Proof: sum of even and odd integer is odd

Question

Statement: Sum of even and odd integer is odd

$$ \forall(a,b) \in \mathbb{Z} : a \text{ mod } 2 = 0 \wedge b \text{ mod } 2 \neq 0 \implies a + b \text{ mod } 2 \neq 0 $$

Proof:

$$ a \text{ mod } 2 = 0 \implies \exists n \in \mathbb{Z}: a = 2n $$ $$ b \text{ mod } 2 \neq 0 \implies \exists k \in \mathbb{Z}: b = 2k +1 $$

$$ \implies (2n+2k+1) \text{ mod } 2 \neq 0 \implies \exists q \in \mathbb{Z}: 2q+1 = (2n+2k+1)$$

$$ \implies q = n + k $$

Not quite sure if this is correct or not. To me it would seem it's correct but could i have comment on this?

Answer 1

No, it is not correct, because of those $\implies$ signs. You wish to prove that$$a+b\not\equiv0\pmod2,\tag1$$which means that $2n+2k+1\not\equiv0\pmod2$. Therefore, you should have used a $\iff$ sign here. And you should also use that sign after that, since you wish to prove $(1)$, not to extract conclusions from it.

Answer 2

It is not correct for the use of the implication mark. You have to write in a different way the last part.

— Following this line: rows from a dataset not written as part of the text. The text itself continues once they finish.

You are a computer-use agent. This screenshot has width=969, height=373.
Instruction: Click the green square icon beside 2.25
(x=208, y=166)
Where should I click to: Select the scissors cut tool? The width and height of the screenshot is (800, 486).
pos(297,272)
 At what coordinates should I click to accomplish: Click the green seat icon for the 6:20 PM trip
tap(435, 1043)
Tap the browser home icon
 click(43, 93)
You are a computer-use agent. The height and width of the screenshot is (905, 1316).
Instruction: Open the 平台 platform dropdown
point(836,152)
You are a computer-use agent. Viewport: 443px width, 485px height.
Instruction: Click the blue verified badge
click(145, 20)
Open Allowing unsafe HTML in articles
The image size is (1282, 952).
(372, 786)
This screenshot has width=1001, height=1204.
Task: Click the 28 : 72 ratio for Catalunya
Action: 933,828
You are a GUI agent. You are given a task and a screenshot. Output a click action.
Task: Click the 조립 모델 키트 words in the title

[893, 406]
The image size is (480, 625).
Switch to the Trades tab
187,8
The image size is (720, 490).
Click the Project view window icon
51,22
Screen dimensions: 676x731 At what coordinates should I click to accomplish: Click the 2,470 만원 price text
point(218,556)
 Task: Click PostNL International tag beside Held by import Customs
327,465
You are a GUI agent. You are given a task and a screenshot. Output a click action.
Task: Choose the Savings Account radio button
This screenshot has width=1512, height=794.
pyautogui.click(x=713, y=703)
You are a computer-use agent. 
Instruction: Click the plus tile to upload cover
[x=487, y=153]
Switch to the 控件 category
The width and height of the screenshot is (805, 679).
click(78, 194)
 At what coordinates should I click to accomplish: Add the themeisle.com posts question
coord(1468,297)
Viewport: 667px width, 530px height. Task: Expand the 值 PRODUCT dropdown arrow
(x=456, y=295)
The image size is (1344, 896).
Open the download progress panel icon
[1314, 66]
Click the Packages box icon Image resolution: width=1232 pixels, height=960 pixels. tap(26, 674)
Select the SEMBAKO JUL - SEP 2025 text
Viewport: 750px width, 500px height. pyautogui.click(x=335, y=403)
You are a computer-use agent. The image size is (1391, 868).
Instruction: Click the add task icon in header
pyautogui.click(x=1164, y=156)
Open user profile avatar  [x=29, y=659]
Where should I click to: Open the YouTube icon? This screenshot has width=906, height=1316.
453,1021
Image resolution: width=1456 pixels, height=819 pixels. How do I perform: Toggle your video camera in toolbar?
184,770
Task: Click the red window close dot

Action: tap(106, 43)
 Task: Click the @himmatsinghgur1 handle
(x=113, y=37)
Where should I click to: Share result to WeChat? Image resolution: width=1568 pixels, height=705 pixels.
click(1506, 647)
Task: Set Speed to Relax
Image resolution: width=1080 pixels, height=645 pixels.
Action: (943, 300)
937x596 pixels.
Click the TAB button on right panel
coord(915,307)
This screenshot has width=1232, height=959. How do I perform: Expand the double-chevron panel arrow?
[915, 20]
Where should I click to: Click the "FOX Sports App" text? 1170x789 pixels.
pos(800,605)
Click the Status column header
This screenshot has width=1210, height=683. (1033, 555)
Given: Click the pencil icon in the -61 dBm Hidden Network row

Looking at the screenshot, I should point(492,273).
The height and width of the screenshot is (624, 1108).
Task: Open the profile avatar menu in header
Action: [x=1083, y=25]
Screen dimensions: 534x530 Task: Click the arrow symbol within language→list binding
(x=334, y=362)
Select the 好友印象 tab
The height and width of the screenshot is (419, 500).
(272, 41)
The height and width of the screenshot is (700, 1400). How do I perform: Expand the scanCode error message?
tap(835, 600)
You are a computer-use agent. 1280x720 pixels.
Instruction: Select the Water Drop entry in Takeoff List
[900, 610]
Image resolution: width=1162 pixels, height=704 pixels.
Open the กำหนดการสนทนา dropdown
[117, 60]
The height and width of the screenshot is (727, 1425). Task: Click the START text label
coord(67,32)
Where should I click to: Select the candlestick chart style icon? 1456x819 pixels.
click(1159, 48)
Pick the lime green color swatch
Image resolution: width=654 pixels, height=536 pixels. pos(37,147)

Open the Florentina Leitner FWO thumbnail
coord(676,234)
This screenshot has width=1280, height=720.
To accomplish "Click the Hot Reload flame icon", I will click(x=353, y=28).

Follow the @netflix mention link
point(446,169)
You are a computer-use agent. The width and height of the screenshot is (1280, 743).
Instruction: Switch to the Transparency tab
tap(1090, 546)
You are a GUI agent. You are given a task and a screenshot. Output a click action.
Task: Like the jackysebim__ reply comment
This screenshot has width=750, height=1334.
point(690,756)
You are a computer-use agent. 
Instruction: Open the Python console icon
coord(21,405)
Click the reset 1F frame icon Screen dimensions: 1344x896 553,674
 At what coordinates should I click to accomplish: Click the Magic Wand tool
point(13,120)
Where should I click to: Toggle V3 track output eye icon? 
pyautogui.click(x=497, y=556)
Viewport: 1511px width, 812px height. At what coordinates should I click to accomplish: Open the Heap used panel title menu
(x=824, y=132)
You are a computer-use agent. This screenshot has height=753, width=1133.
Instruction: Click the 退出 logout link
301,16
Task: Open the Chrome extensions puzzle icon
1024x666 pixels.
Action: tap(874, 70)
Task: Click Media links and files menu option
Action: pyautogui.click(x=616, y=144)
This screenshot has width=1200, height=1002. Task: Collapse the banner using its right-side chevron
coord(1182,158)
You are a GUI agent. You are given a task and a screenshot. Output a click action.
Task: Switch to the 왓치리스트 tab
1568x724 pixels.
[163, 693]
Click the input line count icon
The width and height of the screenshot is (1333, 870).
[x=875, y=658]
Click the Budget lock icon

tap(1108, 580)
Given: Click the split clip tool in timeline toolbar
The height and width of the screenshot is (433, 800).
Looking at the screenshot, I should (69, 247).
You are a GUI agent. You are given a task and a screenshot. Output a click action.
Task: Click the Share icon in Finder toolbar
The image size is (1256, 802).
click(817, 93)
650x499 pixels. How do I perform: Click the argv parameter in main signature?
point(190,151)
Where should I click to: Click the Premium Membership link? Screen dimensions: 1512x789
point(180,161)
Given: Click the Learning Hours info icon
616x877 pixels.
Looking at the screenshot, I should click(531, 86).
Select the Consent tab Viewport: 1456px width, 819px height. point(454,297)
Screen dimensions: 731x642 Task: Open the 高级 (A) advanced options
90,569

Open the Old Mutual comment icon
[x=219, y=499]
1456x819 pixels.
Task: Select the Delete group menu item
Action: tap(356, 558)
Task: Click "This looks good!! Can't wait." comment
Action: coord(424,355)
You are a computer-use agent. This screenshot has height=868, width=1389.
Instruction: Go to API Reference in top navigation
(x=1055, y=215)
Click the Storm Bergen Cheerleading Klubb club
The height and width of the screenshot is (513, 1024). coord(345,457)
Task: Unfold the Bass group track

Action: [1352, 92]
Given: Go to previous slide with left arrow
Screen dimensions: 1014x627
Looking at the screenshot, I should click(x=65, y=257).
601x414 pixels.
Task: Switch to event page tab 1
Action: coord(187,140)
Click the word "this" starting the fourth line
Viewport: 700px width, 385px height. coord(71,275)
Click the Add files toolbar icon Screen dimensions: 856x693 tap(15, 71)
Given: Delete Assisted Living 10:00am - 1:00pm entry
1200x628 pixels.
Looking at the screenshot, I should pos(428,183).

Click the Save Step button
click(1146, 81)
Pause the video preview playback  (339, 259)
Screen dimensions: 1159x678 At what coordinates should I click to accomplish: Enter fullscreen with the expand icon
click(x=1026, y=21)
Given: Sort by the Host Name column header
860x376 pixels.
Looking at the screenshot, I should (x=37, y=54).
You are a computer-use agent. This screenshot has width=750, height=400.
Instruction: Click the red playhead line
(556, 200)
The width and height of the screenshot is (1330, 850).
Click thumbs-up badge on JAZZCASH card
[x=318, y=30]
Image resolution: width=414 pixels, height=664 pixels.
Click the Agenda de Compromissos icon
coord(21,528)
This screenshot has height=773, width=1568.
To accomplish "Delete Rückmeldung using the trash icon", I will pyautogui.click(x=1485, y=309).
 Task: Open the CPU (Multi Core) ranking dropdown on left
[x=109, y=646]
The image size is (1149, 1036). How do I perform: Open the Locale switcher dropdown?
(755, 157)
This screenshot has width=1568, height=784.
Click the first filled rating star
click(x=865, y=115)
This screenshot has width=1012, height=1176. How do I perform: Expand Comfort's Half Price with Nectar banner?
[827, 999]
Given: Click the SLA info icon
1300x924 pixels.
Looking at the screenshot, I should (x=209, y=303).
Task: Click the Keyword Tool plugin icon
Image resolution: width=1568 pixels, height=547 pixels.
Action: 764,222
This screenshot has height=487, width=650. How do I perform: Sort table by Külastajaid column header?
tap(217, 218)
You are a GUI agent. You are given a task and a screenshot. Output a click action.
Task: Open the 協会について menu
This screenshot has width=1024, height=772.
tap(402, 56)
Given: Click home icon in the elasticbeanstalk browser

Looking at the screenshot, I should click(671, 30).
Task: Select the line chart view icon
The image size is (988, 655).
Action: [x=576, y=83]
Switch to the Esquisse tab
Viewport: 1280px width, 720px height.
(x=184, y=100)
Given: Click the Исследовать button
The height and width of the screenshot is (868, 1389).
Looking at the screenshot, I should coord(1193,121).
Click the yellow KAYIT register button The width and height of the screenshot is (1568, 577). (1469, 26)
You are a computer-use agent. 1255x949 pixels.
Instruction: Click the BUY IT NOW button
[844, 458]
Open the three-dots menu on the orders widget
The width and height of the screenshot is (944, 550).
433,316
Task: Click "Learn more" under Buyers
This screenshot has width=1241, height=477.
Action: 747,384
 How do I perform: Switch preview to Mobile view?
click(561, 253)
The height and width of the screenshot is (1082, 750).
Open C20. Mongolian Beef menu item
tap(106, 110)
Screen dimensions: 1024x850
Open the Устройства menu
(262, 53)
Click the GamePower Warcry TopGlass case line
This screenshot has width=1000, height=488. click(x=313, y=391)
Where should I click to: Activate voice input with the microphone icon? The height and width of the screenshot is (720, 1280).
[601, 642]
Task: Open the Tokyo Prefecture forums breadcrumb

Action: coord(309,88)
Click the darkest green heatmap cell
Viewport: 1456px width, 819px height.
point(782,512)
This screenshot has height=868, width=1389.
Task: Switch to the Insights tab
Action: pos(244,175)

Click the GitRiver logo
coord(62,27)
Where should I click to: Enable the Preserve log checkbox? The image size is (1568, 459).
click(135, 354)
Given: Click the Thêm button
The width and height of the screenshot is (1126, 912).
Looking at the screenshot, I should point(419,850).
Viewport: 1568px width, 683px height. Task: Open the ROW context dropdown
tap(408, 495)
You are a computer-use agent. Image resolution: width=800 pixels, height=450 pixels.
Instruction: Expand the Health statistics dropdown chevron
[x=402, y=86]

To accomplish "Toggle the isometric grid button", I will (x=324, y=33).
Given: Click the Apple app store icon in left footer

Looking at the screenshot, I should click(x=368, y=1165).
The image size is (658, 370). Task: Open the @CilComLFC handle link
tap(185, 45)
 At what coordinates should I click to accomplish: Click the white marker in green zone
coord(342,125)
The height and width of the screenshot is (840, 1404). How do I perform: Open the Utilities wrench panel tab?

Below is my suggestion.

---

We have:

• $a=0\pmod{2} \Rightarrow \exists n\in\mathbb{Z}\,:\, a=2n$
• $b\neq 0 \pmod{2} \Rightarrow \exists k\in\mathbb{Z} \,:\, b=2k+1$

Both the above imply $a+b = 2n+2k+1 = 2(n+k)+1$ and this is $\neq 0\pmod{2}$ because $\exists q\in\mathbb{Z}\,:\,a+b=2q+1$, and in particular $q=n+k$.